I know what you mean about an 18 year old coming knocking at your door as I felt like that to start with too, but in reality it won't happen like that. A lot of couples choose not to tell the child they are donor conceived and if they do & want to find out more about you then it would be in the form of a letter to start with. More than likely all they would want is information rather than a relationship - which is why I took the form filling very seriously - you have to write a pen picture & good will message that they will read when they are 18 and I included tonnes of info in the hope they wouldn't have any unanswered Qs.
Also you can get out of it what you want too - if they write to you you can write back but choose to keep it quite formal so you are not opening your door to a meeting, or if you would like the idea of meeting them then you can communicate that to them too. 

If you are almost certain you want to go ahead then I'd really recommend going for the initial consultation and counselling session (which is compulsory) and then take it from there. I found the counsellor gave me lots of food for thought, things I hadn't even thought of and I talked through those few doubts I did have & she helped me out loads with that. A lot of clinics offer free consultations for egg share so you don't have anything to lose, others charge but refund you when you start treatment.

Best of luck to you, it's an amzing thing to do!! xx


----------



## katena (Nov 14, 2007)

Hey,

So... I can look now on egg sharing and can be quite positive. Clearly we have our BFP but also our recip has her BFP too! If I had a bfn I may be slightly different!
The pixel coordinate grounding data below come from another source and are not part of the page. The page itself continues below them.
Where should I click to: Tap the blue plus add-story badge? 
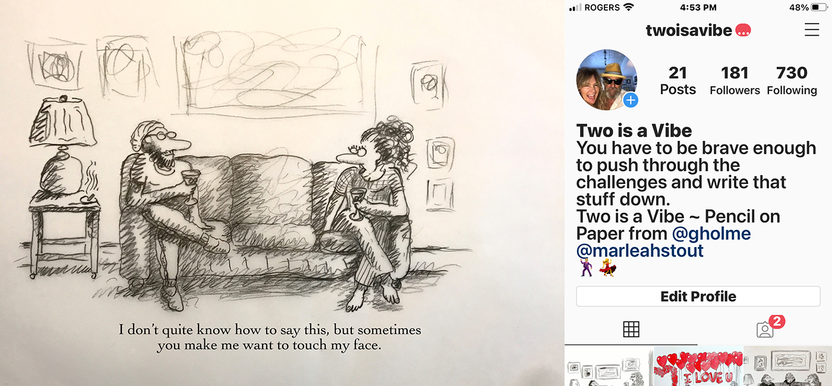point(631,100)

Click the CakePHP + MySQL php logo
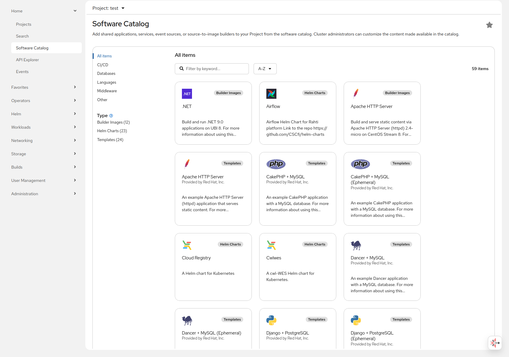[x=276, y=164]
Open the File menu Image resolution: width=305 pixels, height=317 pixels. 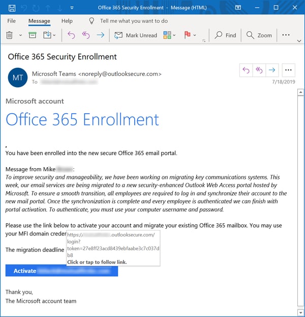tap(12, 21)
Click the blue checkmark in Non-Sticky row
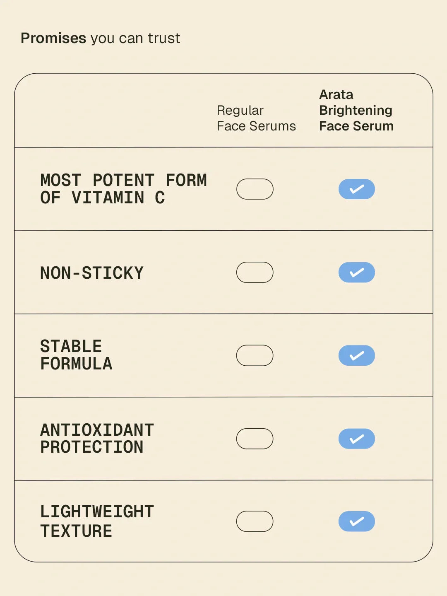447x596 pixels. point(357,273)
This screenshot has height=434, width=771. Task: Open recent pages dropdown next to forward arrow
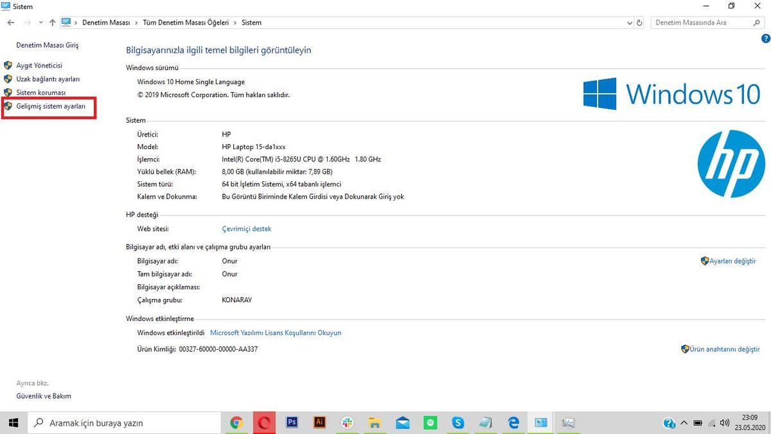(x=40, y=23)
My feelings... We couldnt have afforded tx without egg share..so my recip allowed me to try and conceive which is an amazing gift. In return.. I gave her the potential to conceive in return.
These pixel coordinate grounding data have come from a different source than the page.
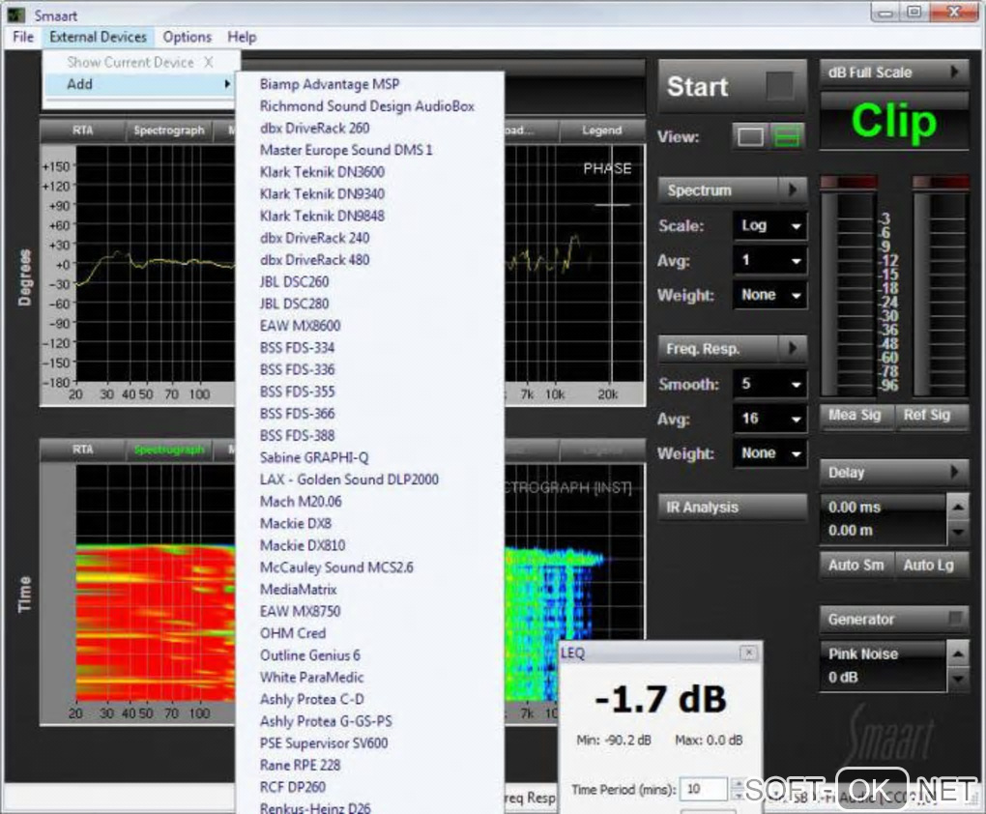Click the Freq. Resp. options arrow button
Screen dimensions: 986x814
coord(793,349)
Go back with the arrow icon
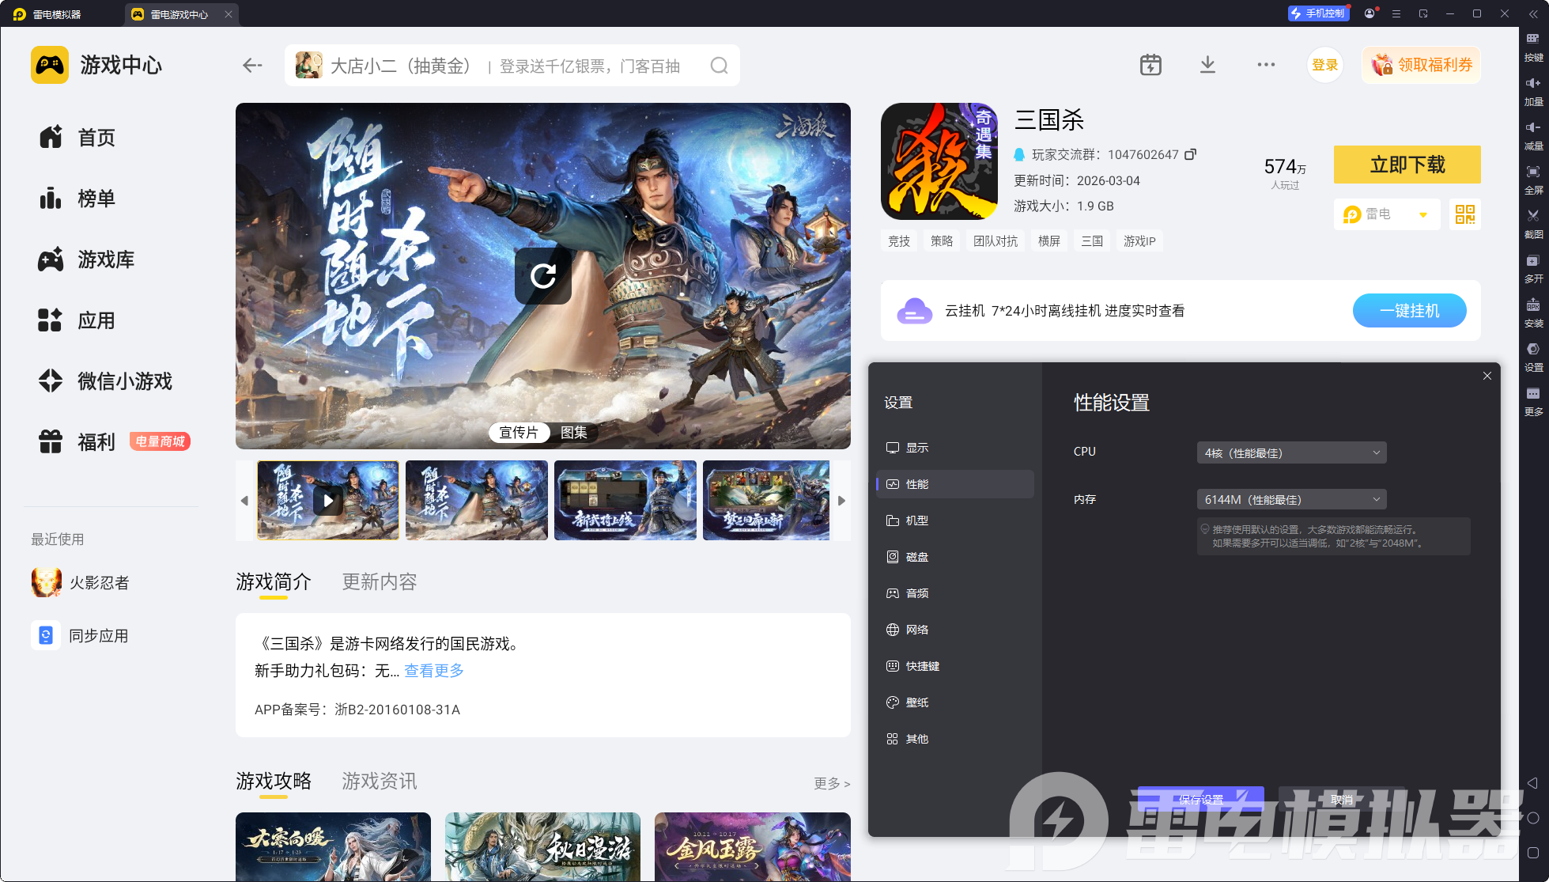Image resolution: width=1549 pixels, height=882 pixels. tap(252, 66)
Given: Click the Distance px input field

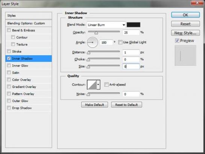Looking at the screenshot, I should (131, 52).
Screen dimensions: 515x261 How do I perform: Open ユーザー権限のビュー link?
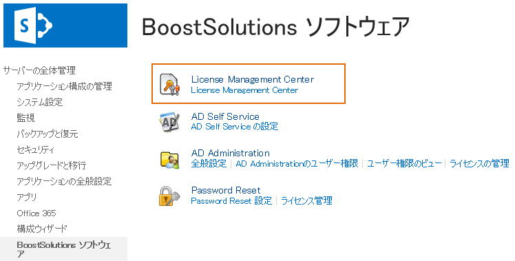point(404,163)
I'm not sure just how many ppl do tell their child, from donor eggs, that they are actually from donor eggs. If they are a hetero cpl of course.. But.. Before writing my 'pen picture' and msg to any child I did have a long think about what if they knock on my door in 18 yrs! I can only say that I would welcome them into my life... Or wish them the happiest life possible without knowing me. 
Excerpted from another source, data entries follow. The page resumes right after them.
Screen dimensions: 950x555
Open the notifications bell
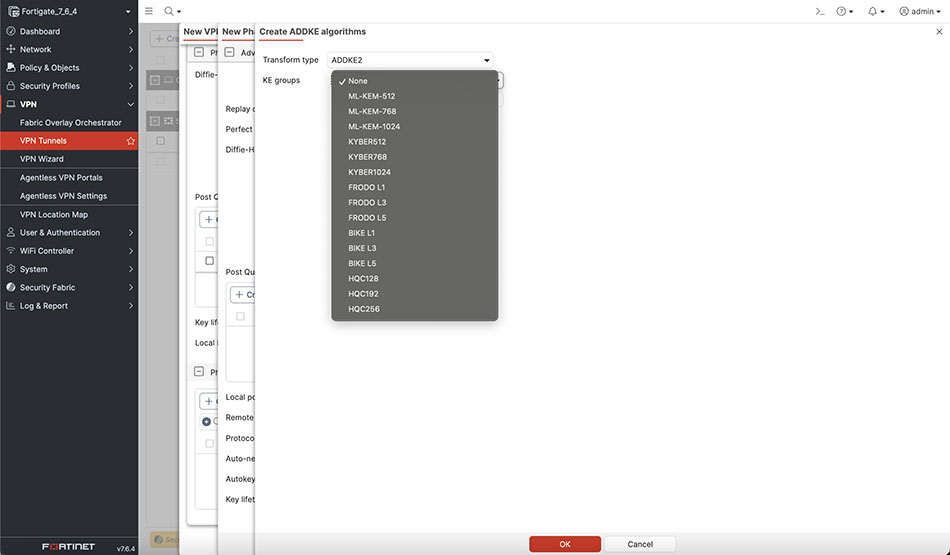873,11
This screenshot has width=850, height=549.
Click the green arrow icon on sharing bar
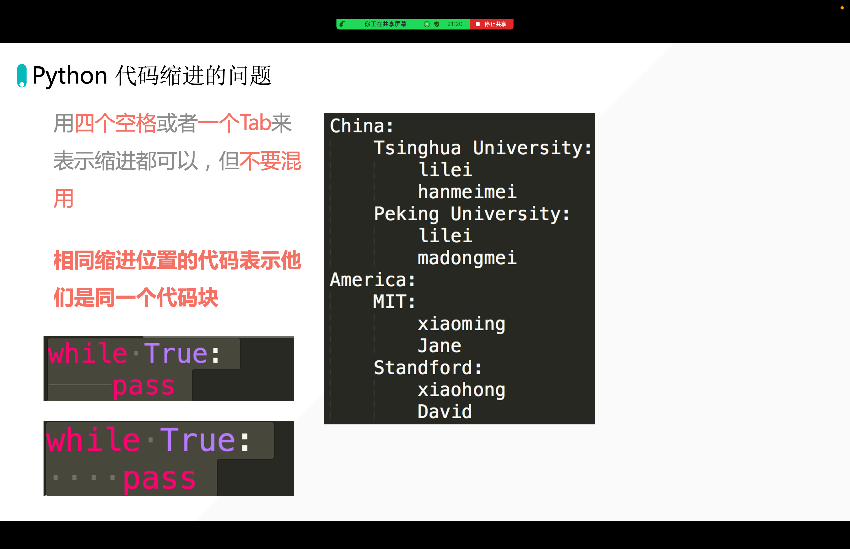342,24

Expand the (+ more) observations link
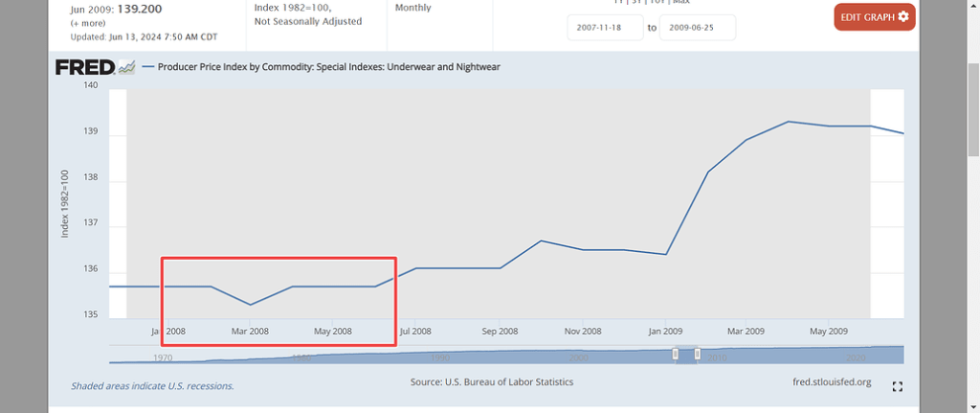(87, 22)
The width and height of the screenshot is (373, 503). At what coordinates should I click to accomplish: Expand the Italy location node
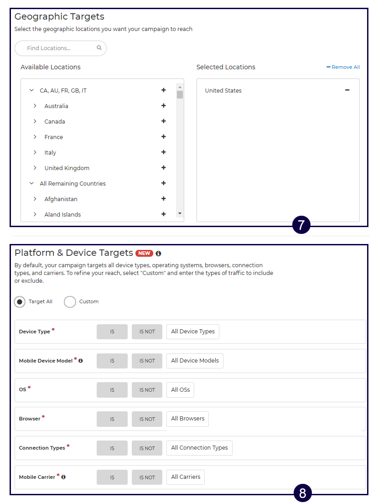(x=35, y=152)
Yes it's kinda odd that the will be a child out there with my DNA... But I won't be their mother.

I honestly don't regret it... And wouldn't have even if we didn't conceive... Like I said... The recip gave us the chance to try.

Good luck Hun ... Take time to think it through and speak to the counsellor.(and if you have any q's just ask!)

K

Xxx


----------



## tan26 (May 27, 2011)

hi i egg shared but just got my period in 2ww.i stil hope my recipient gets a bfp but im not going to ask. we are going to egg share again but im not goin to after that as i could keep getting people pregnant without it working for us hopefuly its second time lucky for us.we had 22 eggs 11 for both of us ,out our 11 3 fertilised 2 transfered day 2  none to be frozen   good luck to u


----------



## monkeybear (Feb 2, 2011)

hey there

well i'm the same as Katena-hey Katena  -i've a positive experience of it all-it enabled us to afford(kind of lol) our one & only go at treatment and it enabled my lovely recip to have a baby she never thought she'd be able to have-yes she got a bfp too and actually had a better outcome than me as also got 2 frosties-we dont have any in the freezer but have our one lil fighter so that is enough- my counsellor was very good and advised us to look at it not like a potential half child but as a genetic gift   any resulting children have to request contact with you so cant just turn up unannounced and thats if there parents have even told them about the eggdonation.
Its a very personal decision but i have no regrets-goodluck in whatever you decide chick xx


----------